It's Lobsters All the Way Up

Sarah Hirschman
M.Arch. 2011

OK! After having the 3d-printed lobster I made sitting on my desk looking at me for two weeks, I decided he needed some friends, lots of friends.


I modified the lobster model I made in Rhino for the scanning/printing project so that it no longer had workable joints and was a little bit puffier and plusher - you'll notice his tail's quite a bit shorter.

Then I made the model look like what I hoped to get out of the cast as an end product - the cylinders on his back are so that he can be a lobster LEGO, and those straws are sprues and air vents.

NOTE those little eyeballs and how I didn't vent those. Oops.


Then I split him in two pieces, around his widest parts, so that when I routed the molds, there wouldn't be any pesky undercutting problems.

Then I basically booleaned my way to the negative of that - This image shows a "solid" block with a lobster-shaped void in the middle - exactly what I wanted in a mold.


Split apart into two pieces, the mold also took on some matching ridges that would fit into one another, so that the seal of rubber would be tight.


All fixed up and ready to CNC - I was planning on using 2" foam, so I made sure that my model parts were not greater than 1.5" deep.


The rough passes on the CNC were distubring (see that tail at the bottom!), but I knew that the finish passes would be better, so I kept on with it... The rough passes took two hours, and the finish pass took about an hour and a half.

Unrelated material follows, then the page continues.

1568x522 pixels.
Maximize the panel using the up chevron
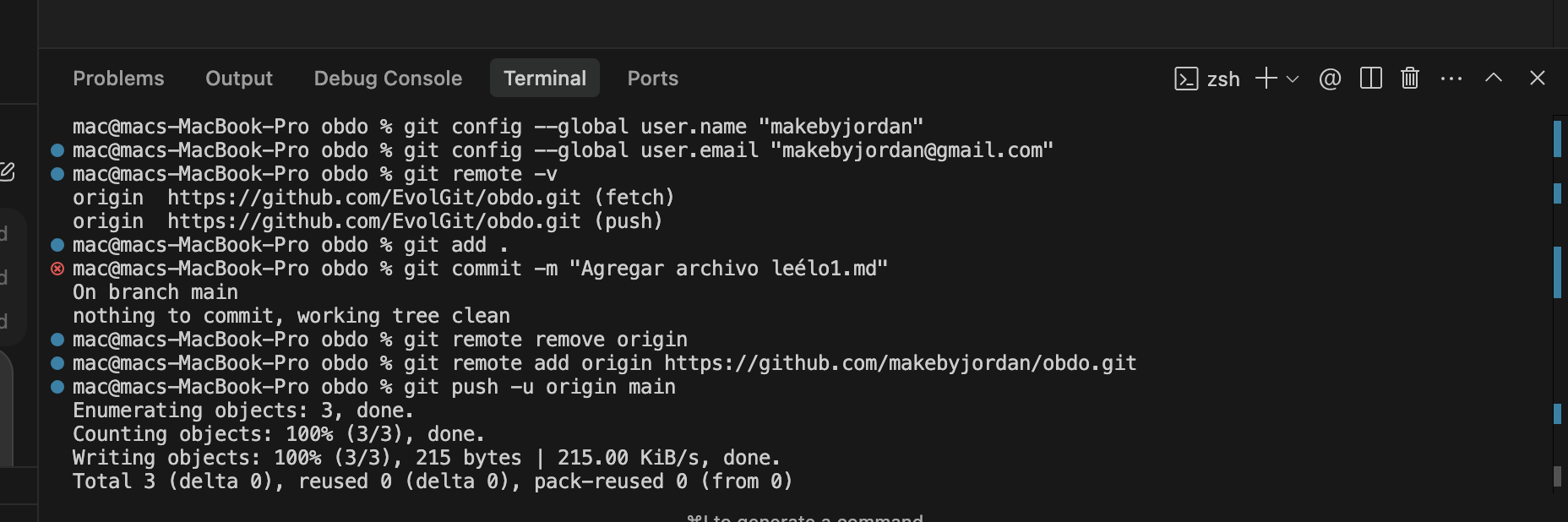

I used a 1/8" bit for the rough, and a 1/16" for the finish pass, with a 50% stepover, which while producing ridges, saved me about four hours.


See those stripes? Funny story!

The middle of my foam piece was a bit bowed, though James had helped me secure some pieces of wood around the edges to hold the foam down. Some double stick tape might have fixed this right up... In any event, I held down the middle of my foam almost the whole time, but those stripes are times when I either wasn't holding it down hard enough, or was vacuuming to keep the mess at bay. Ack!


About eight coats of gesso, applied liberally especially to the lobster body helped with the ridges problem... I also applied a sealant after the gesso was dry (Smooth-On SuperSeal Sealing agent, available at Artists' Supply in Central Square), as well as a mold release (the Smooth-on can kind).


When I was pouring the rubber material in the shop, Martin pointed out that I didn't really need to use a huge amount to get the definition that I wanted - I could just coat the parts I wanted, and fill the rest in with plaster, saving a whole lot of material and $$.


So I got some Plaster of Paris from Economy Hardware, also in Central Square, and poured it in. The one on the right was very very soupy because i was late for a lecture and wanted to get it done, so it took a long time to dry, and ended up cracking up when I tried to take it out. That was fortuitous, though, since that was the side on which the rubber pour was especilaly strong and thick.


I had a lot of material left from another project I'm working on for my thesis - I am using Smooth-On's Flex-Foam-It III, a highly expanding flexible foam compound, and red and purple dye to create water in my thesis models. SO, I had a lot of this stuff lying around, and it expands almost 18 times, so it doesn't take a lot to make a lot... so I made a lot.

Here you can see one of my first attempts at a clean pour - it was difficult to get the material thorugh the holes, and I experimented with pouring the liquid into the mold, then shutting the lid on it before it began to expand.


So - PROBLEM #1: (which is actually the same as problem #2) because I didn't paint the gesso in all over the model to the same degree, there were ridges on the "flat" contact portions of my mold, which meant that there was some seepage between the pieces of the mold, especially between this guy's poor thumbs!


AND - while there was an inherent problem in the ridginess of the mold, there was also the problem of me trying to do two things at once, which is work on my thesis and cast at the same time. I didn't notice that once the vents got clogged with material coming out of them, the foam would ocntinue expanding, opening up the sides of the mold, and growing outwards through it.

I would recommend, if you choose to use expanding foam, to clamp your mold pieces together so that the foam only goes where it should.


Et... voila!

So... it's lobsters all the way up. And to the side, and to the other side.

My original concept was to make a toy that could be almost like a lego, and that you could build with. The claw sockets are spaced evenly with the back and tail sockets, so that these lobsters can dextrously make all turns and stack in a lot of ways.


You can stack them like this...


Or you can stack them like this!


Lineup: There were numerous little problems along the way, but the most annoying one for me was that I didn't vent the eyes. You can still see them, where the air bubbles were trapped, but I wish they were popped out as designed.

Also, the material is, notoriously, not super easy to control, so there are some funny issues with texture and consistency that don't seem to be due to any specific one technique failure.

The color difference is entirely intentional, though, the dyes are really easy to use - you just mix them into the Part B of your two-part mix, and remember how many drops per pour.